DN (Double negative) thymocytes
These early T cells do not express the CD4 or CD8 co-receptors. They mature through CD44+CD25-, CD44+CD25+ and CD44lowCD25+ stages
MHC class II BLS (bare lymphocyte syndrome)
These patients cannot make CD4+ T cells. e.g. CIITA deficiency
MHC class I BLS (bare lymphocyte syndrome)
These patients cannot make CD8+ T cells. e.g. TAP transporter deficiency
Primary rearrangement
This determines whether a TCR commits to the αβ or γδ lineage. TCRβ gene is most common with the pre-T cell receptor alpha chain (preTα) - The pre-TCR is formed.
T cell leukemia
This is a cancer of the T cells. It begins when normal blood cells change and grow uncontrollably. Most develop from *early T cell progenitors or mature T cells*.
APECED (Autoimmune polyendocrinopathy-candidiasis ectodermal dystrophy)

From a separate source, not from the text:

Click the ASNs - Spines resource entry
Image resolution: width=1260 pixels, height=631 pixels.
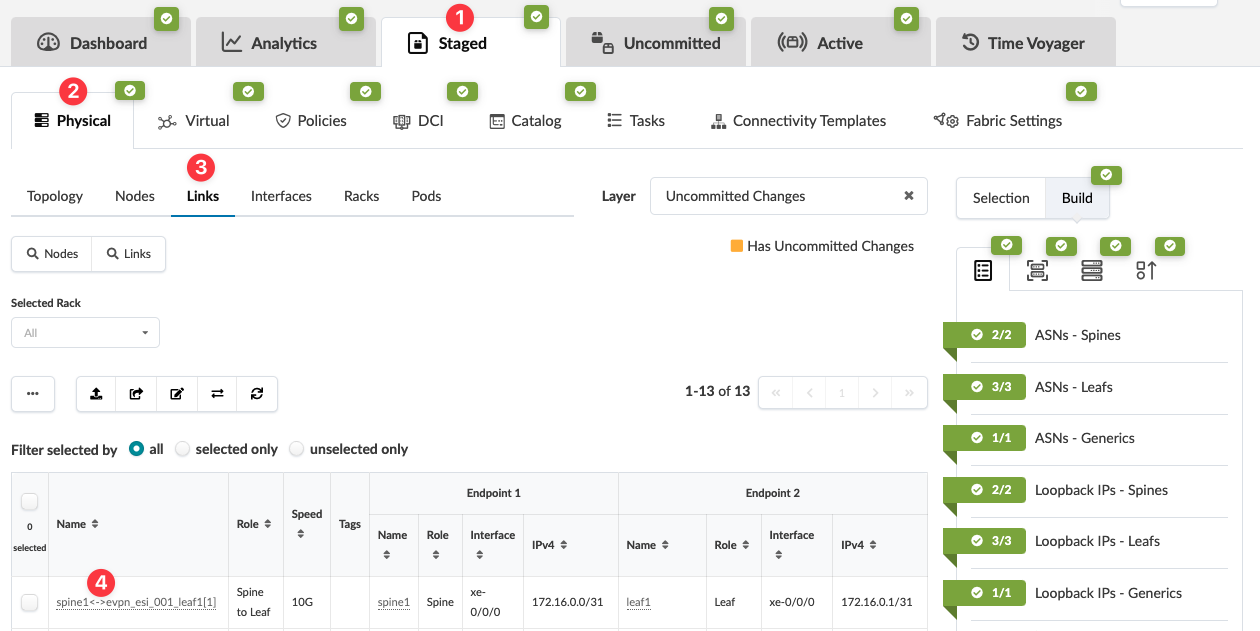[x=1077, y=335]
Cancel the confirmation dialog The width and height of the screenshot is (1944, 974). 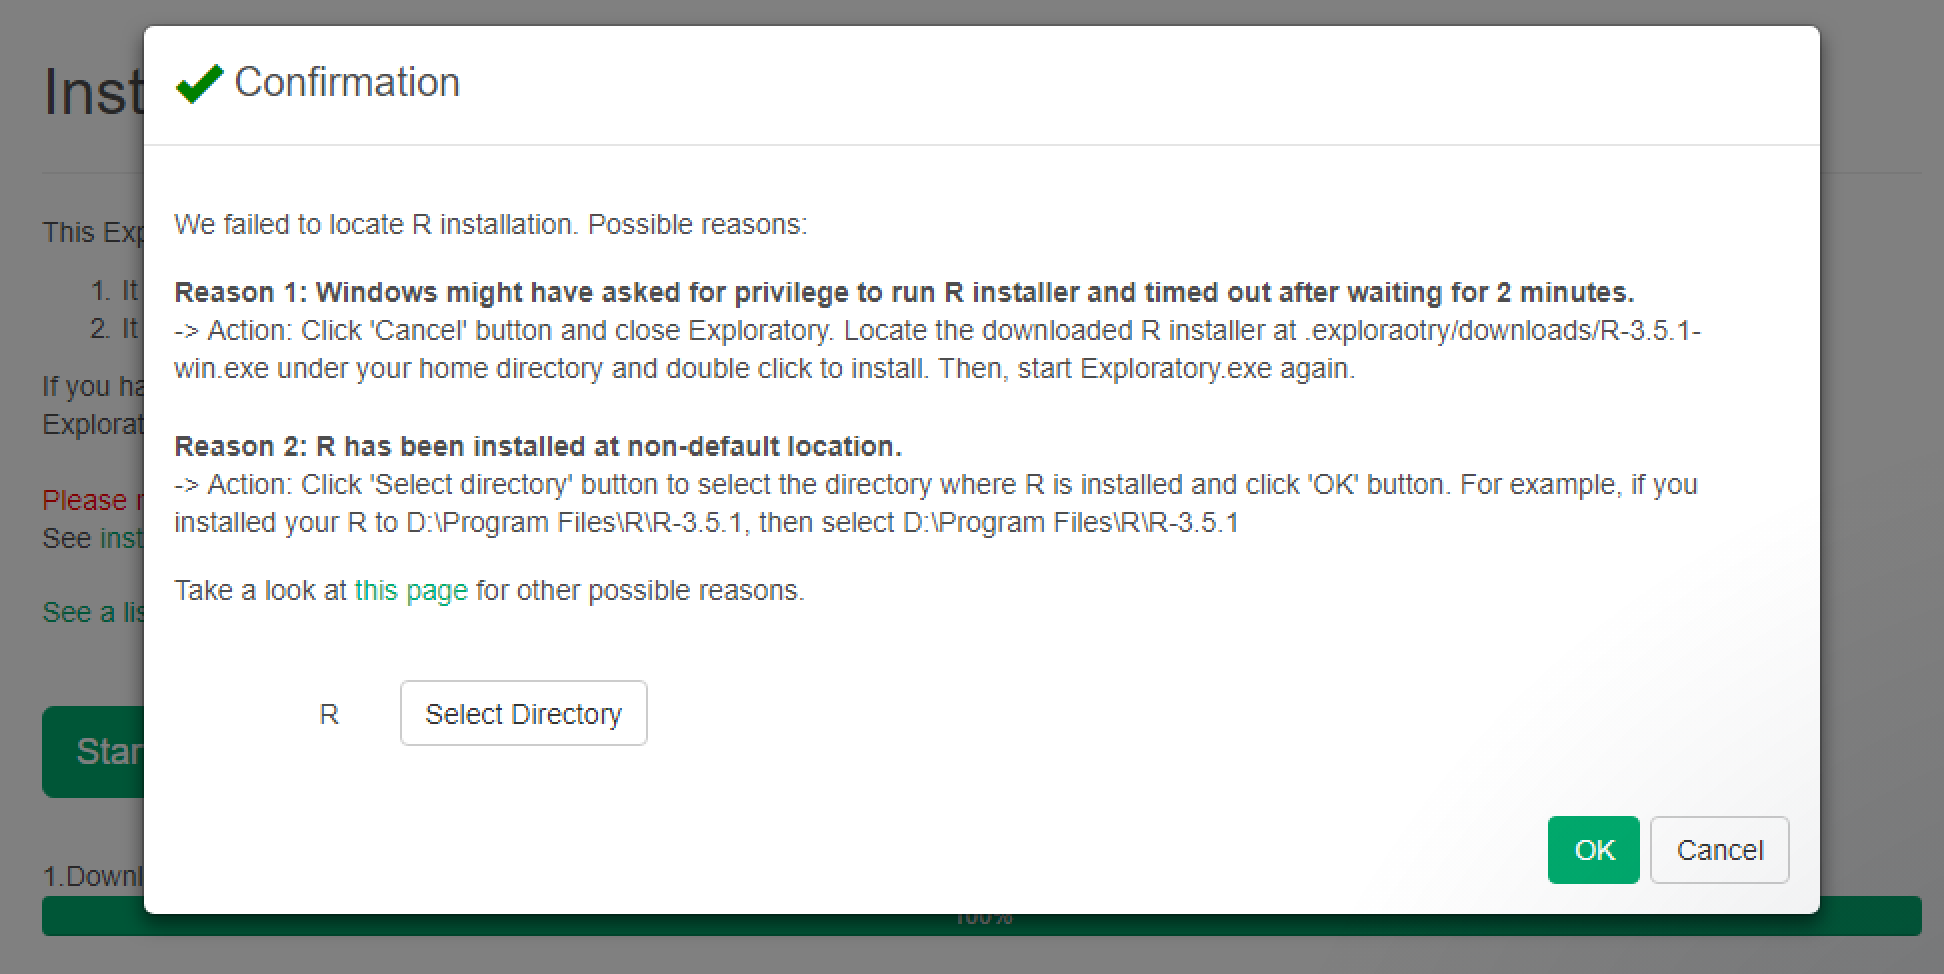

This is caused by mutations in human AIRE (autoimmune disease regulator). It is a genetic autoimmune disease with an extraordinary array of clinical features but characterized most often by at least 2 of the following 3 findings: hypoparathyroidism -- underfunction of the parathyroid glands which control calcium, candidiasis (yeast infection), and adrenal insufficiency (underfunction of the adrenal gland).
preTCR
This signals to prevent further rearrangement of TCR genes. It is made of TCRβ in complex with an invariant pre-TCRα chain (pTα)
CD44lowCD25+ stage
This stage in early T cell development signals rearrangement of TCRβ, γ, δ is initiated.
TCRβ gene
Unproductive rearrangements here can be rescued by a second rearrangement.